Judging by Portland Confidential, our fair city was deep into iniquity in the 1950's. This fast, crisp read has the goods on the jukebox gangsters, pinball operators, smut peddlers snaking across town in push-button Plymouths, dope dealers on Burnside (still there!), and women from Umatilla shanghaied as call girls upon arrival in this city of vice and sin. City officials either turned their eyes away or--more likely--were up to their necks in graft.

The whole deal came apart in the spring of 1956 with the indictment of the chief of police, the district attorney and mayor Terry Schrunk. A showdown the following year before the U.S. Senate Rackets Committee put the entire spectacle on national TV. At one point Portland D.A. William Langley, who'd been caught on a hidden tape recorder talking about how to divvy up the Portland rackets, took the Fifth Amendment to all questions before the committee except for his name and address. One of the senators, Karl Mundt of North Dakota, was so taken aback by the D.A. refusing to answer questions he growled that city officials in Portland should "pull the flags down at half-mast in public shame."
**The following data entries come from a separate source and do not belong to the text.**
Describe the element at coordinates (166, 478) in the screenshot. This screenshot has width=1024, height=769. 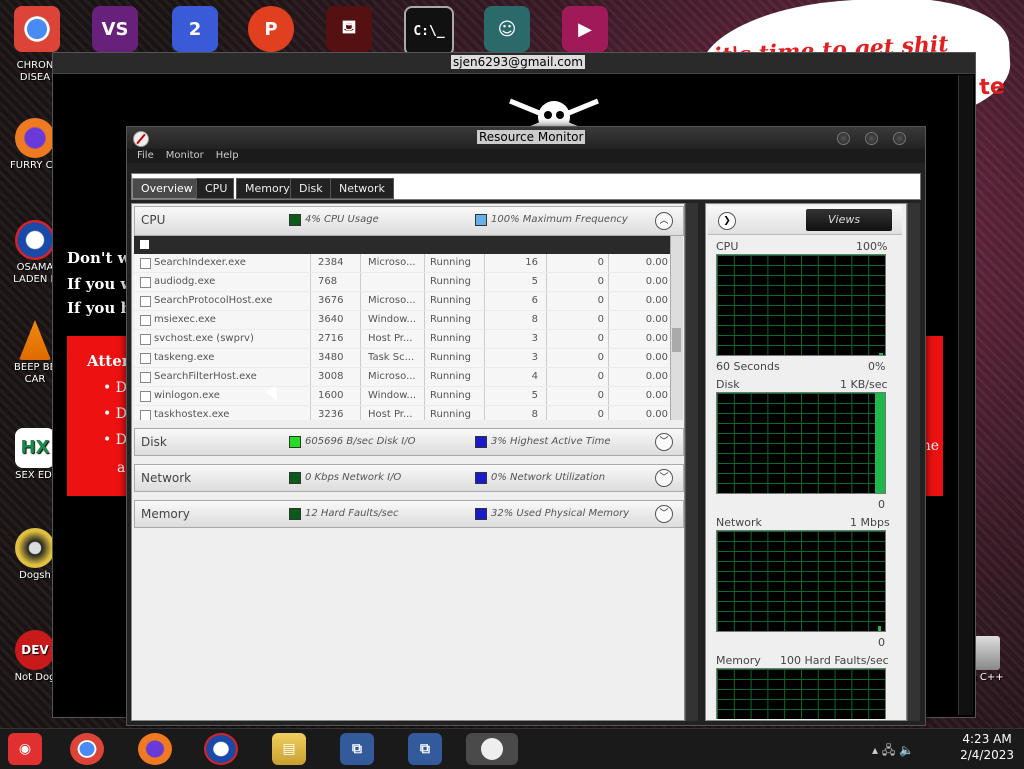
I see `section-title: Network` at that location.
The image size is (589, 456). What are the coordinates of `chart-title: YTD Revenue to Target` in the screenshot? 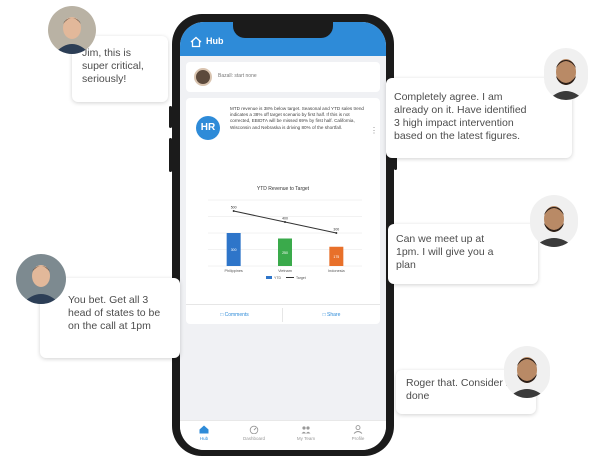 It's located at (283, 189).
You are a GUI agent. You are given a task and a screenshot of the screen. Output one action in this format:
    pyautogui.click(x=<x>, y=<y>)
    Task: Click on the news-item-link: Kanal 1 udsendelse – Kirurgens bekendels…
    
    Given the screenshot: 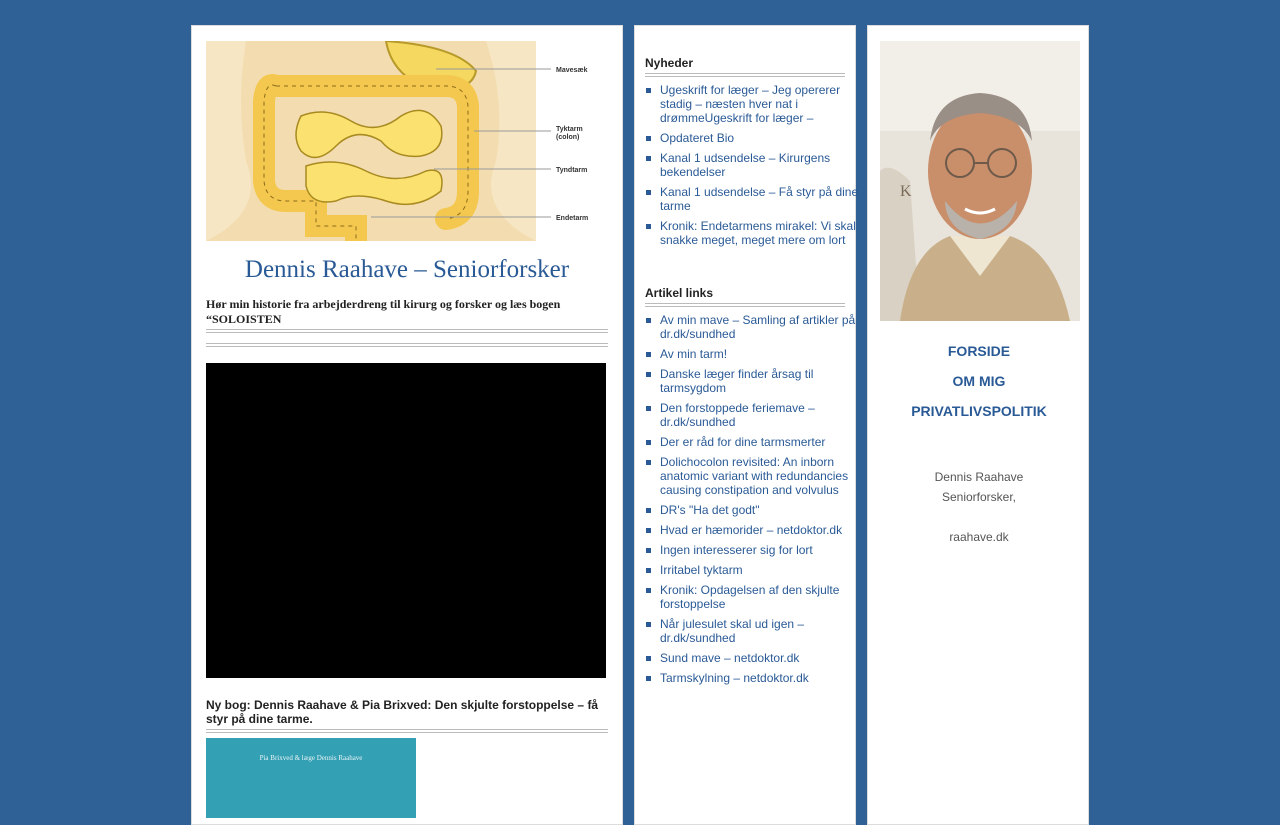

In the end Langley, who was indicted on six counts including conspiracy and accepting a bribe, was convicted on a minor charge of malfeasance for being present at a charity event where slot machines were the favored entertainment. He was fined $200 and dismissed from office. Mayor Terry Schrunk, who had been accused of picking up a $500 bribe at an after hour joint owned by a crime boss, was acquitted. Stanford notes "the jury couldn't believe that a public official of his stature would be dumb enough to pick up his own payoffs, especially one that small. They were probably right."

Stanford does an excellent job showing how the whole racketeering scheme unraveled when a reporter from the Oregonian, Wally Turner, started peeking through keyholes in Chinatown. Strippers who read Exotic will especially like the stories of Tempest Storm flashing her (covered) hooters at the Capitol burlesque house on Fourth and Morrison while her rival, Candy Renee, held forth at the Star on Sixth and Burnside. (The Oregon Journal, Portland's other daily newspaper in those days, called it "the Battle of the G-strings.")

Candy Renee was on exceedingly friendly terms with Chief of Police "Diamond" Jim Purcell. When the heat was on Purcell, who avoided prosecution for shakedowns by resigning from office, Candy split to Seattle. There she tried a turn at politics, running as a candidate for Republican Committeewoman on the "fair shake" platform. Wearing a plunging V-neck dress ("with nothing under it" she noted) Candy announced her candidacy pointing out that "any man who can find fault with my platform is plainly closing his eyes to the facts."

A great burst of red and yellow type over a black-and-white photo montage on the cover give the little book the proper sense of pulp, as do the Speed Graphic flashbulb-in-the-face news photos scattered throughout the text. Portland Confidential is the perfect gift for anyone in the sex industry or on the wrong side of the law.